» **Work instructions**
Line by line, please look for the word "computer" in the following records, then copy each line you find it in.

______________________________

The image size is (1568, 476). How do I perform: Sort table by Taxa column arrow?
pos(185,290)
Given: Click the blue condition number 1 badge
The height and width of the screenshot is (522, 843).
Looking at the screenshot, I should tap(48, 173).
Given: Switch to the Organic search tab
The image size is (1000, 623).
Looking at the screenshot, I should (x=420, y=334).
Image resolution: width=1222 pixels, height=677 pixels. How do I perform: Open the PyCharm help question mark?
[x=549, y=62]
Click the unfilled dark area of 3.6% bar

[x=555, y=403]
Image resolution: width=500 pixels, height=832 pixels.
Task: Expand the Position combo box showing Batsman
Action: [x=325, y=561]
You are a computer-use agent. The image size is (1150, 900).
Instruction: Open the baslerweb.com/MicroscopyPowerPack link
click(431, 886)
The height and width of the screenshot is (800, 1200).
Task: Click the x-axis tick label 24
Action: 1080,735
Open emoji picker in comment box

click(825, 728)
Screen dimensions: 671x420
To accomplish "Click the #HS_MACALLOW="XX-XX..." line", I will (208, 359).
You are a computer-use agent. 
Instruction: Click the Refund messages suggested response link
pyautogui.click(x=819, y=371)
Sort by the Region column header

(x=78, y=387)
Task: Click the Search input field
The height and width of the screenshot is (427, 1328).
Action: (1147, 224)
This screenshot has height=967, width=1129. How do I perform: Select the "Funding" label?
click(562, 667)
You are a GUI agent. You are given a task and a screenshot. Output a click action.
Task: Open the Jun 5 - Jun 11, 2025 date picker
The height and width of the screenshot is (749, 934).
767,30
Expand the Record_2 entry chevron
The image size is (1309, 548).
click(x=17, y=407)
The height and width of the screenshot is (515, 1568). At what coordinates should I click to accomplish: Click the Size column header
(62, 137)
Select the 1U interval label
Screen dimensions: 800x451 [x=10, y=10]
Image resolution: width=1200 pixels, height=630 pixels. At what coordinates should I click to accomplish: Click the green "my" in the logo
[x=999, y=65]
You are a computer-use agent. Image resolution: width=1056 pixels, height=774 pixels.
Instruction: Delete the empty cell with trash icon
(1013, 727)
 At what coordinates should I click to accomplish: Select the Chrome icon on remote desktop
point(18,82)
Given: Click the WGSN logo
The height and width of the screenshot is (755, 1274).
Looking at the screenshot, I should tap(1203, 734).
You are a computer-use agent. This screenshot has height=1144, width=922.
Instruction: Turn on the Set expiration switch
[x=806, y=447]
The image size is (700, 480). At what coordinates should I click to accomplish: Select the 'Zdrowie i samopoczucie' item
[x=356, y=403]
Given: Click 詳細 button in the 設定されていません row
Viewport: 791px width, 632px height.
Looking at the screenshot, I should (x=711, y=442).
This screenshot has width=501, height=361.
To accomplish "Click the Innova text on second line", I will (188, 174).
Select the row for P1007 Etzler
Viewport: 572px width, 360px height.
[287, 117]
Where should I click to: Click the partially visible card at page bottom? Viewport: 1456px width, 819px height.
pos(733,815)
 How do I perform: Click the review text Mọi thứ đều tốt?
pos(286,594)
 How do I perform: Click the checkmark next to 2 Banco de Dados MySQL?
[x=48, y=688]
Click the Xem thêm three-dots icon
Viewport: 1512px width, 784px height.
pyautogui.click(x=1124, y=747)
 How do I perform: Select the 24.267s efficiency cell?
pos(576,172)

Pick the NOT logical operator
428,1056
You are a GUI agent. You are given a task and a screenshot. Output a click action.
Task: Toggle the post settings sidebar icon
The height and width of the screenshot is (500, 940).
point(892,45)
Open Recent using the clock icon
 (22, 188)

______________________________

» **Solution to the exercise**
You are a computer-use agent. The image size is (1150, 900).
You are a computer-use agent. 
You are a computer-use agent. Image resolution: width=1056 pixels, height=774 pixels.
You are a computer-use agent. This screenshot has height=1144, width=922.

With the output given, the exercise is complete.